_Material for this task_

((

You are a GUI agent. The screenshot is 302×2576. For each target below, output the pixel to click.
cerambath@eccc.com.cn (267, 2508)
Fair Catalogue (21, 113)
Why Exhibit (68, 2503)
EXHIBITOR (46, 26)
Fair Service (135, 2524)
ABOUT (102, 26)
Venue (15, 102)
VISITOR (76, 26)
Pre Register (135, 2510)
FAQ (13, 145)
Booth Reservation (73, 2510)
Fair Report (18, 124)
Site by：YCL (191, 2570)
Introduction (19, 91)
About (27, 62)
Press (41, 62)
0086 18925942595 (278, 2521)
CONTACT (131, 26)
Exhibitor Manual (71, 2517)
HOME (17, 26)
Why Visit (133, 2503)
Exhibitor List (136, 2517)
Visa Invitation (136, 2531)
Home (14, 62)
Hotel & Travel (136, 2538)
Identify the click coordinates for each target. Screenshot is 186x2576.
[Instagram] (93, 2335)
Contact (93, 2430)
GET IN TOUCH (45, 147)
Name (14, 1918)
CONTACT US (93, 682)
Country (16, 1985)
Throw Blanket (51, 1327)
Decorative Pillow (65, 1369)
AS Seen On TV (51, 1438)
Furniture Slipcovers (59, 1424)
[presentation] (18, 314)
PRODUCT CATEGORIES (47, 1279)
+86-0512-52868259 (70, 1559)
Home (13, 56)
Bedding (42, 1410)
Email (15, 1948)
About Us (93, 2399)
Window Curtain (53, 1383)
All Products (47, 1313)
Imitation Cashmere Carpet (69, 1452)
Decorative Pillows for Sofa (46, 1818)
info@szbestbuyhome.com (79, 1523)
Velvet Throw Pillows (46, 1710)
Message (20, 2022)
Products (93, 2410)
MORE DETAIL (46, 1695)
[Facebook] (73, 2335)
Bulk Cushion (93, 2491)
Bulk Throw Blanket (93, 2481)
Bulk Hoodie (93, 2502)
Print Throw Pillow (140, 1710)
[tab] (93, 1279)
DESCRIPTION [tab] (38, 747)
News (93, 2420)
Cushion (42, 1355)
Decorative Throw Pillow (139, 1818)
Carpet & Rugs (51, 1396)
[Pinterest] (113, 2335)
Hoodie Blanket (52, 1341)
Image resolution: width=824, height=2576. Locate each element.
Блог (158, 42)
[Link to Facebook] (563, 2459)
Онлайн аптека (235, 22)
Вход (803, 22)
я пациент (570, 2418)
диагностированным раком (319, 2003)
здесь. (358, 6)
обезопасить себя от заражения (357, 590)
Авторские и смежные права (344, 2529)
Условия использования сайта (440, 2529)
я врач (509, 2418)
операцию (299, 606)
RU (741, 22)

))

_Instructions for the task_
Give back exactly the lines that run from the line with "Авторские и смежные права (344, 2529)" through the close of the material, counting both ends, and nothing more.

_Answer box_
Авторские и смежные права (344, 2529)
Условия использования сайта (440, 2529)
я врач (509, 2418)
операцию (299, 606)
RU (741, 22)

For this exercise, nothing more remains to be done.